If you step back and look at the bigger picture, it’s not hard to see that Silicon Valley is heavily engaged in for-profit surveillance, and that it dwarfs anything being run by the NSA.

We learned that Google had used its Street View cars to carry out a covert — and certainly illegal — espionage operation on a global scale, siphoning loads of personally identifiable data from people’s Wi-Fi connections all across the world. Emails, medical records, love notes, passwords, the whole works — anything that wasn’t encrypted was fair game. It was all part of the original program design: Google had equipped its Street View cars with surveillance gear designed to intercept and vacuum up all the wireless network communication data that crossed their path. An FCC investigation showing that the company knowingly deployed Street View’s surveillance program, and then had analyzed and integrated the data that it had intercepted.

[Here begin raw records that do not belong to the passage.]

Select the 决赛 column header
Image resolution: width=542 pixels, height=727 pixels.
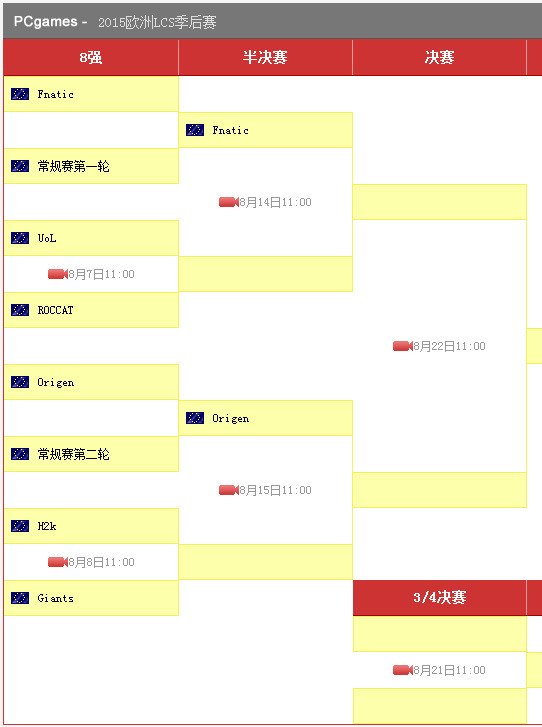click(x=440, y=57)
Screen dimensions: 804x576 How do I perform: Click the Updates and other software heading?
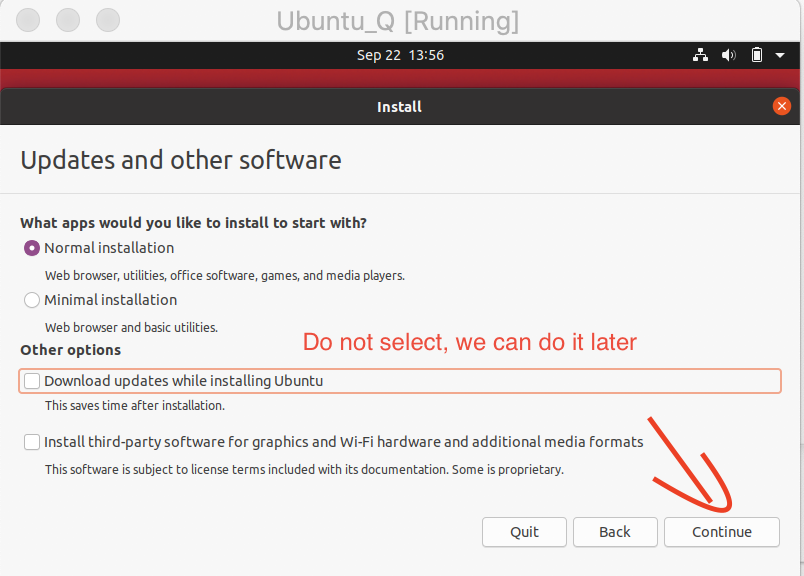click(x=181, y=160)
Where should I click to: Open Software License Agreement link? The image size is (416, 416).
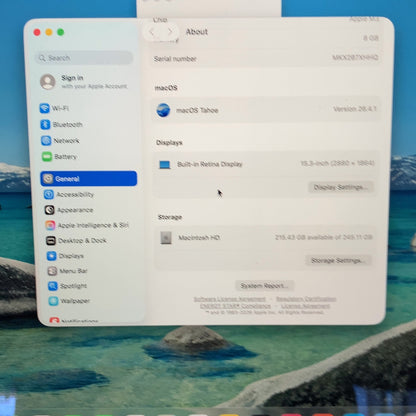coord(230,299)
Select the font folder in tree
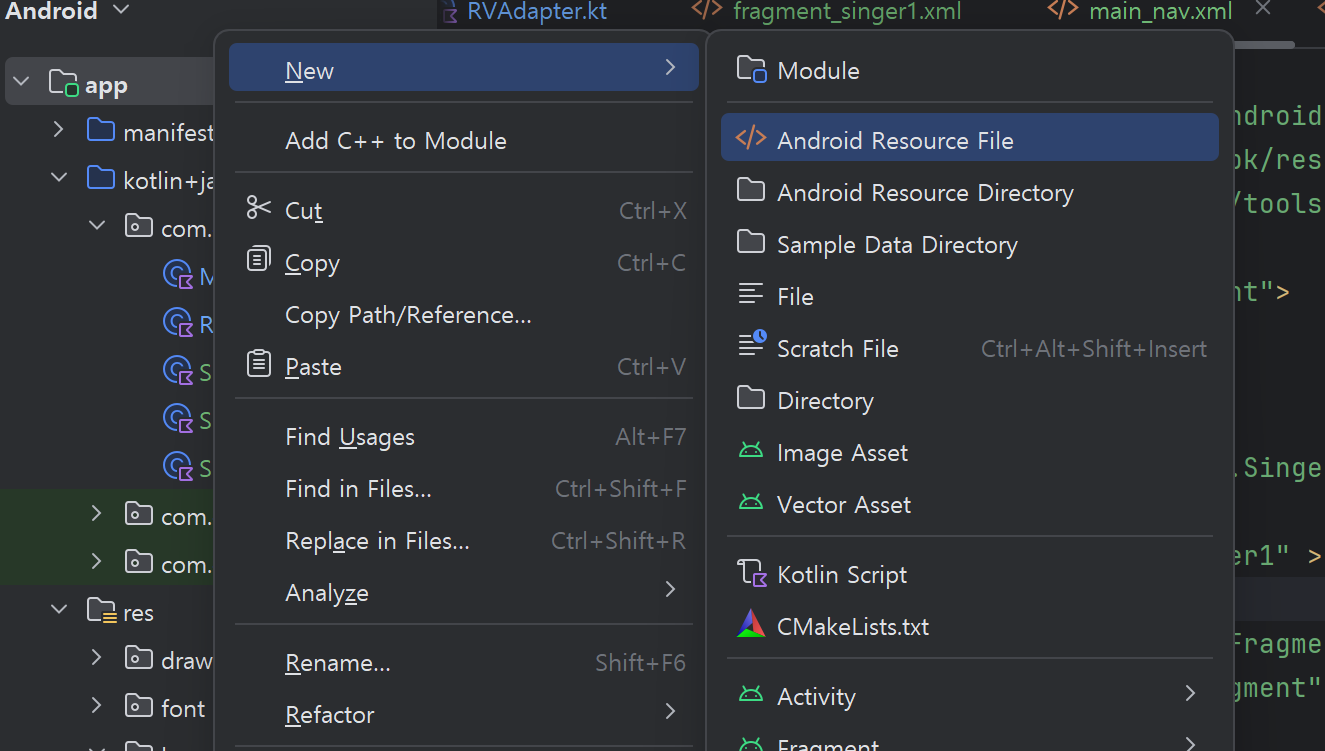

Most disturbingly, when its Street View surveillance program was uncovered by regulators, Google pulled every crisis management trick in the book to confuse investors, dodge questions, avoid scrutiny, and prevent the public from finding out the truth. The company’s behavior got so bad that the FCC fined it for obstruction of justice.

The investigation in Street View uncovered a dark side to Google. But as alarming as it was, Google’s Street View wiretapping scheme was just a tiny experimental program compared Google’s bread and butter: a massive surveillance operation that intercepts and analyzes terabytes of global Internet traffic every day, and then uses that data to build and update complex psychological profiles on hundreds of millions of people all over the world — all of it in real time. You’ve heard about this program. You probably interact with it every day. You call it Gmail.